I have the following pandas dataframe:
df = pd.DataFrame({
'A': [1,1,1,1,2,2,2,1,1,3,3,3],
'B': [0,0,1,1,0,0,0,1,1,0,0,0],
});
df.index.names = ['Index']
df
A B
Index
0 1 0
1 1 0
2 1 1
3 1 1
4 2 0
5 2 0
6 2 0
7 1 1
8 1 1
9 3 0
10 3 0
11 3 0
I can group this dataframe into blocks of constant ‘A’ like so:
df = df.groupby(df['A'].diff().ne(0).cumsum()).apply(lambda x: x)
df.index.names = ['Block', 'Index']
df
A B
Block Index
1 0 1 0
1 1 0
2 1 1
3 1 1
2 4 2 0
5 2 0
6 2 0
3 7 1 1
8 1 1
4 9 3 0
10 3 0
11 3 0
How do I instead group this dataframe into blocks of constant ‘A’ AND constant ‘B’? My desired result is:
A B
Block Index
1 0 1 0
1 1 0
2 2 1 1
3 1 1
3 4 2 0
5 2 0
6 2 0
4 7 1 1
8 1 1
5 9 3 0
10 3 0
11 3 0
>Solution :
Use the same logic with any (df.diff().ne(0).any(axis=1).cumsum()) as grouper:
out = df.groupby(df.diff().ne(0).any(axis=1).cumsum(), group_keys=True).apply(lambda x: x)
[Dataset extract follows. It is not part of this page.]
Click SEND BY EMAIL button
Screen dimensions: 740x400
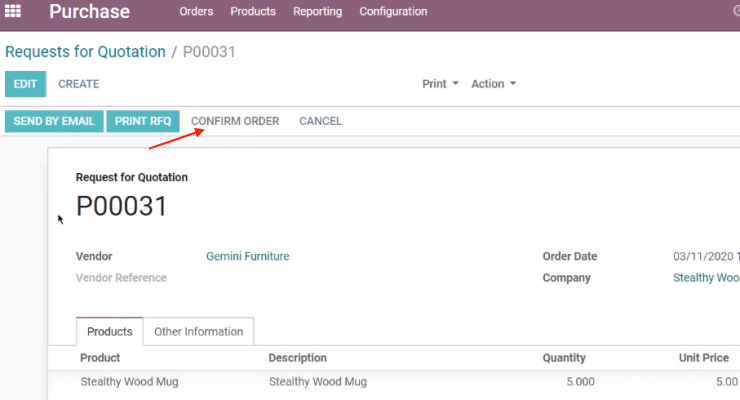pyautogui.click(x=54, y=121)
out.index.names = ['Block', 'Index']
Or:
out = (df.assign(Block=df.diff().ne(0).any(axis=1).cumsum())
.groupby('Block', group_keys=True)
.apply(lambda x: x)
)
Output:
A B
Block Index
1 0 1 0
1 1 0
2 2 1 1
3 1 1
3 4 2 0
5 2 0
6 2 0
4 7 1 1
8 1 1
5 9 3 0
10 3 0
11 3 0